▸ **Supplied records**

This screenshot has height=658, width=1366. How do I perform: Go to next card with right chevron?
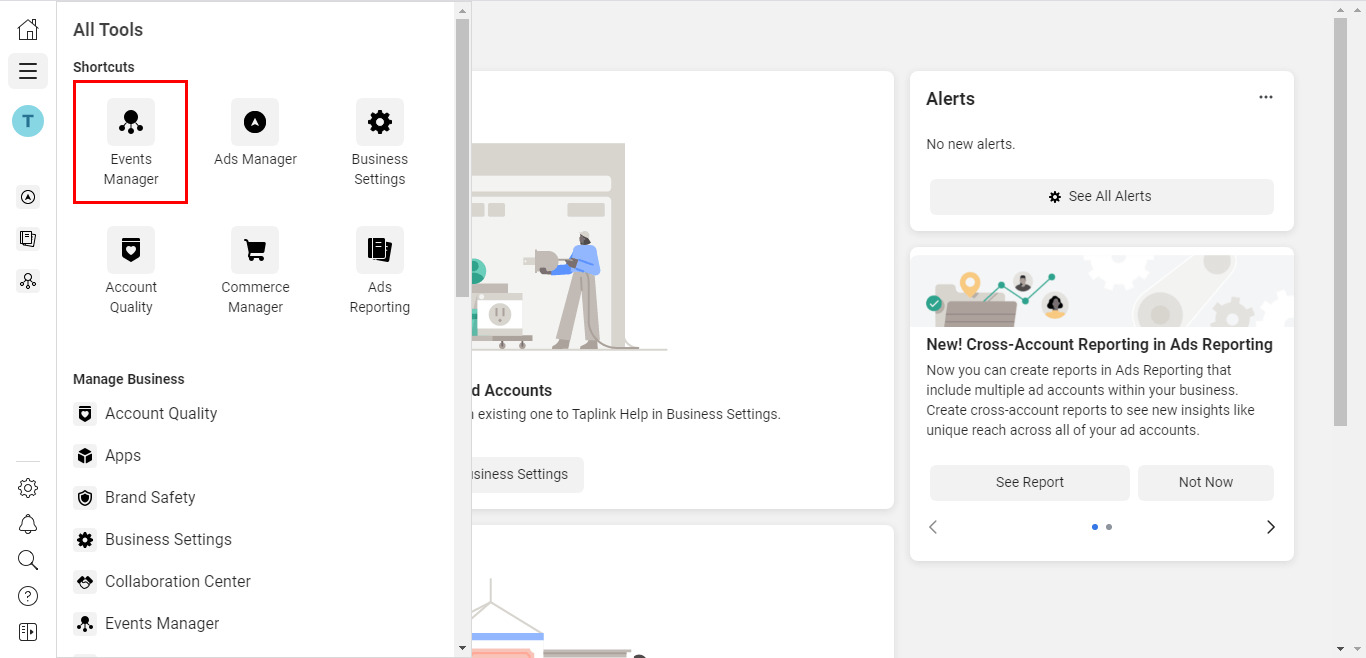click(x=1271, y=527)
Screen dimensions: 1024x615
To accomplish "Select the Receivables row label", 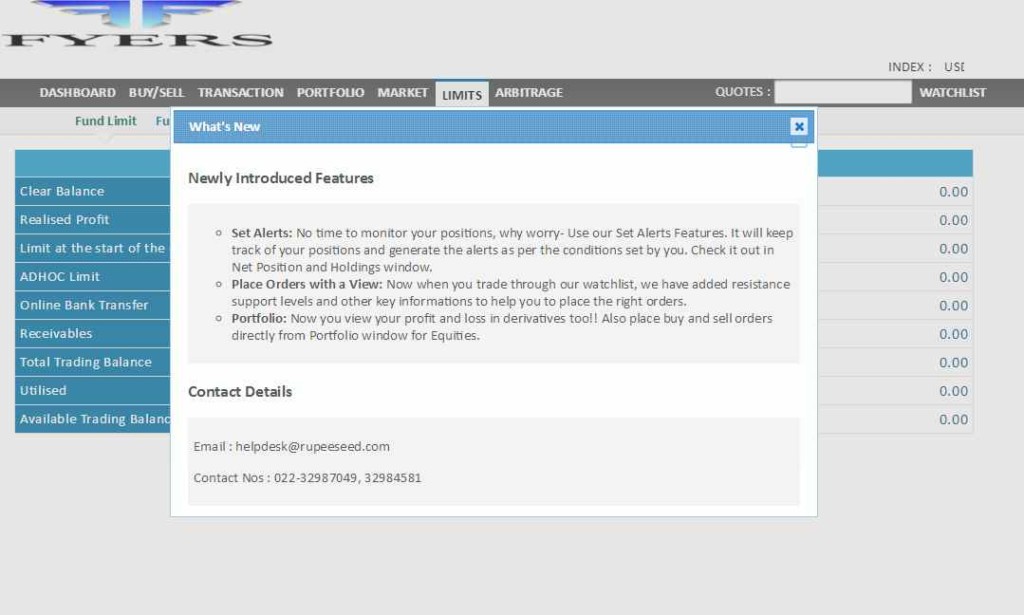I will pyautogui.click(x=56, y=334).
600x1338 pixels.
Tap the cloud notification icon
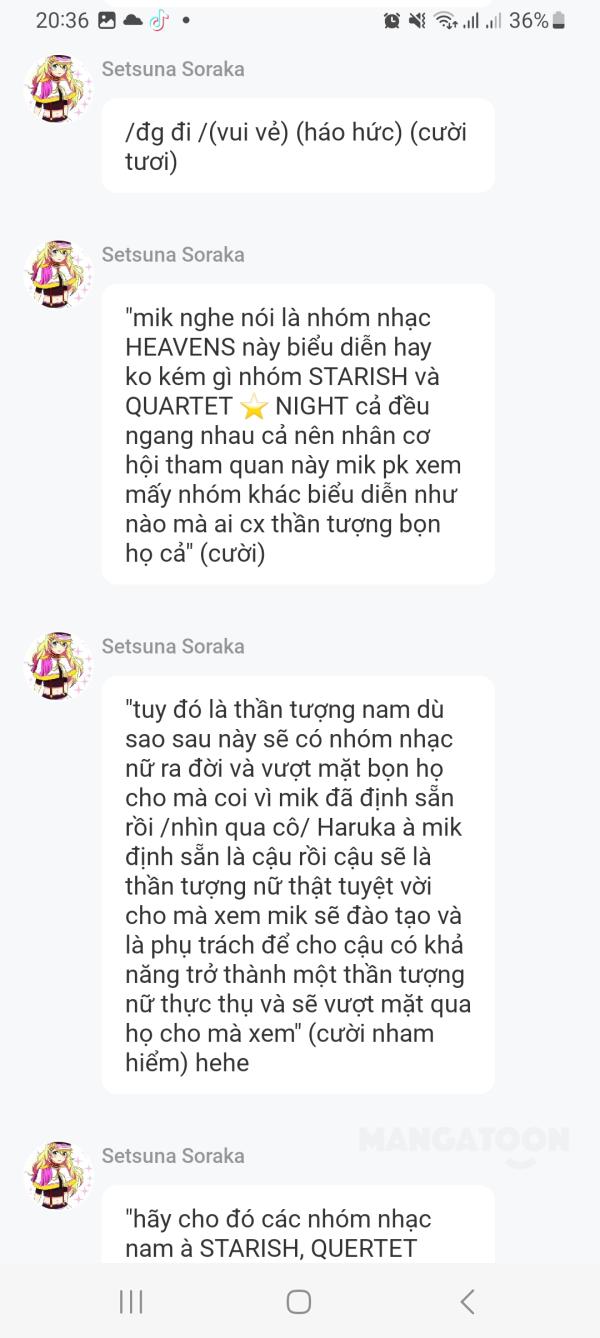133,20
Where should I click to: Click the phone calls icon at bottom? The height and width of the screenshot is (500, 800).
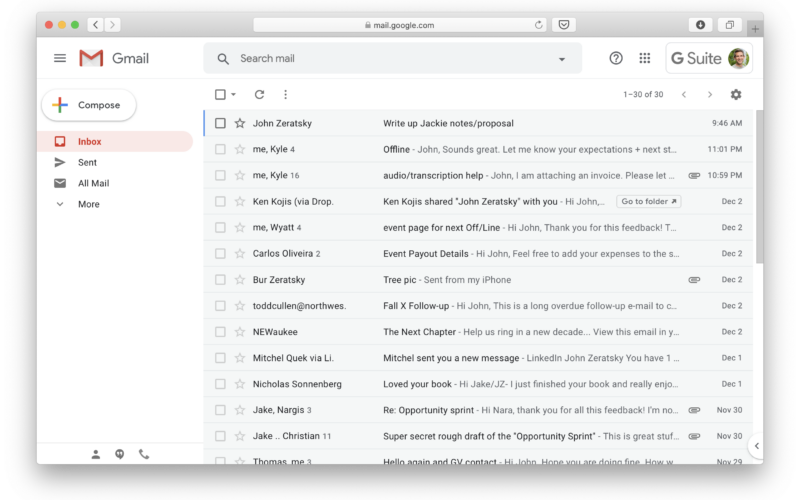tap(144, 454)
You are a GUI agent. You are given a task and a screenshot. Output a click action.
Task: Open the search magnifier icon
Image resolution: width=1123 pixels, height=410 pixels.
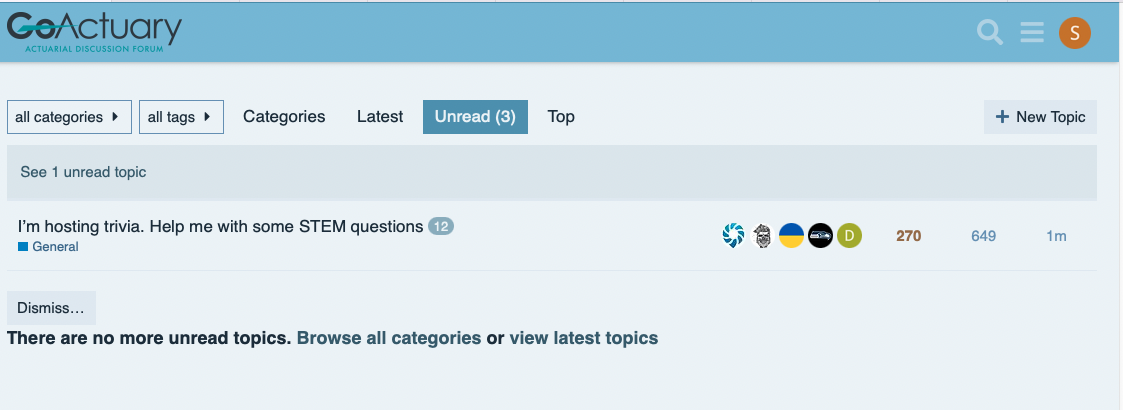pos(990,32)
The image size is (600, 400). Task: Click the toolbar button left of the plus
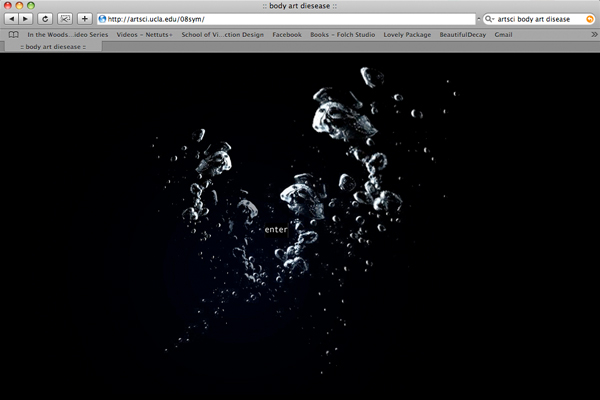(x=65, y=19)
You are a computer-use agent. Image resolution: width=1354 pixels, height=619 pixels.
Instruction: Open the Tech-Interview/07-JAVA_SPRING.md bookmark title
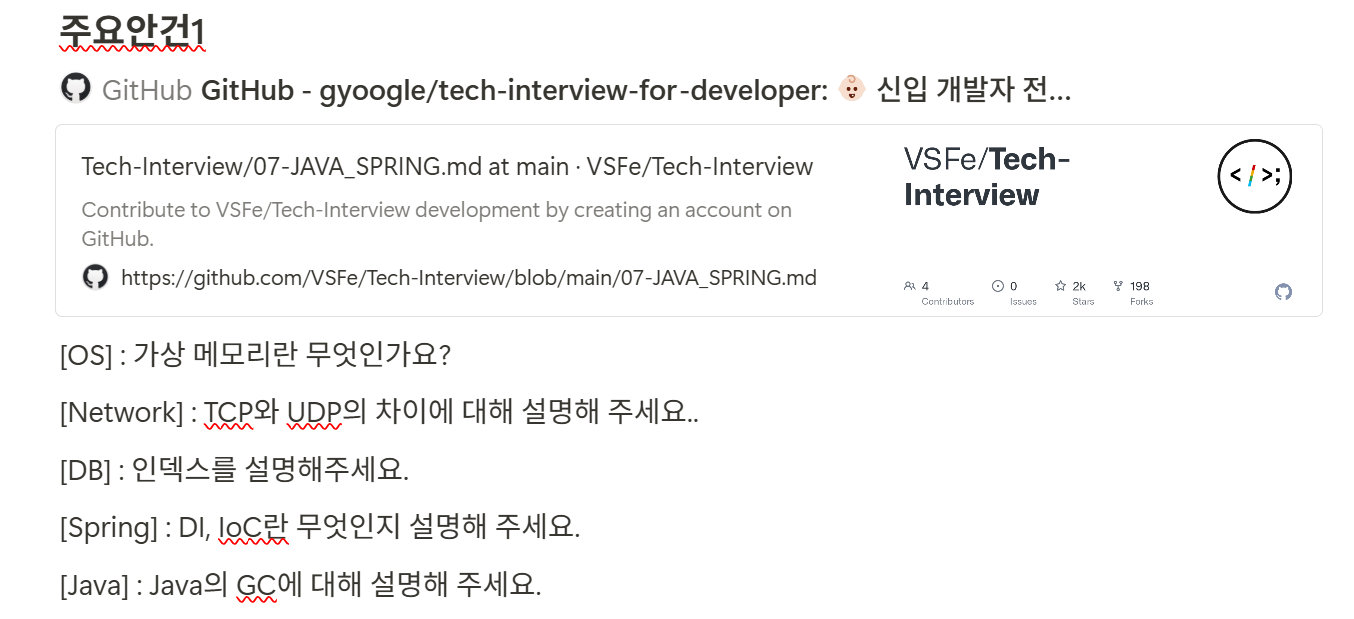coord(447,167)
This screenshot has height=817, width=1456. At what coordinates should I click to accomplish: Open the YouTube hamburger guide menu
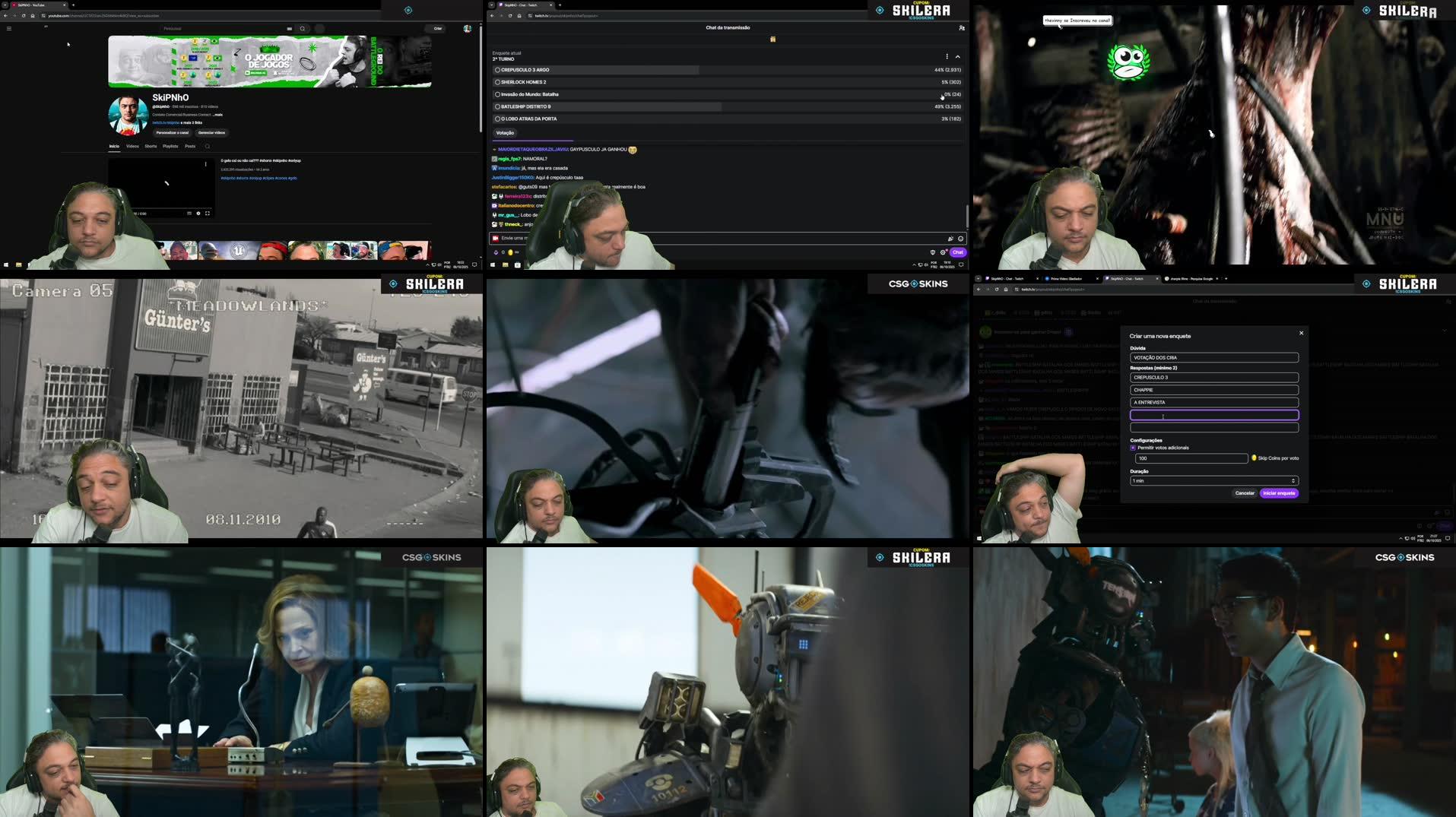[9, 29]
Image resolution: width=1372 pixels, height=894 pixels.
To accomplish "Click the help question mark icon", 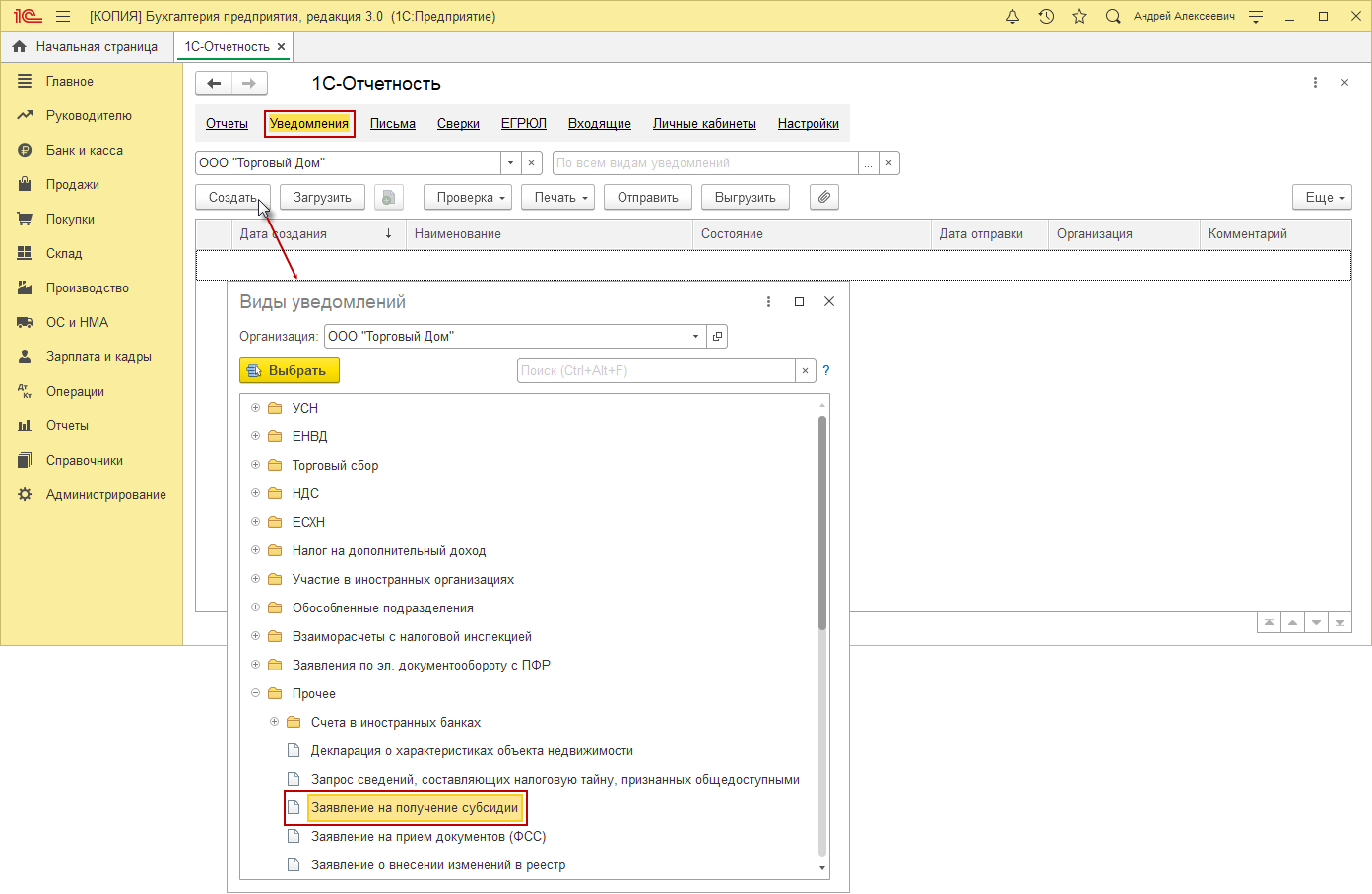I will (826, 371).
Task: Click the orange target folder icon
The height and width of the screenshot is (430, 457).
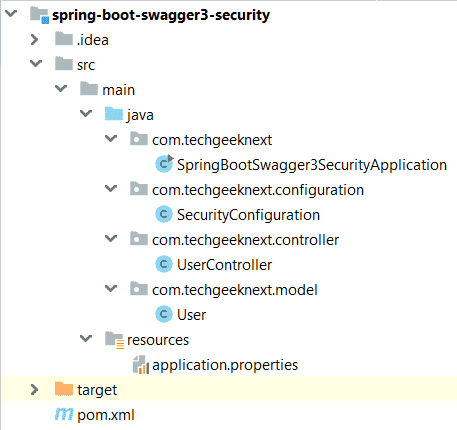Action: point(64,389)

▸ **Goal of the exercise**
Only lines with the string "agent" are wanted; please find each one in the listing and copy it.

▸ **Written reply**
You are a GUI agent. You are given a task and a screenshot. Output a click action.
You are a computer-use agent. Image resolution: width=1354 pixels, height=619 pixels.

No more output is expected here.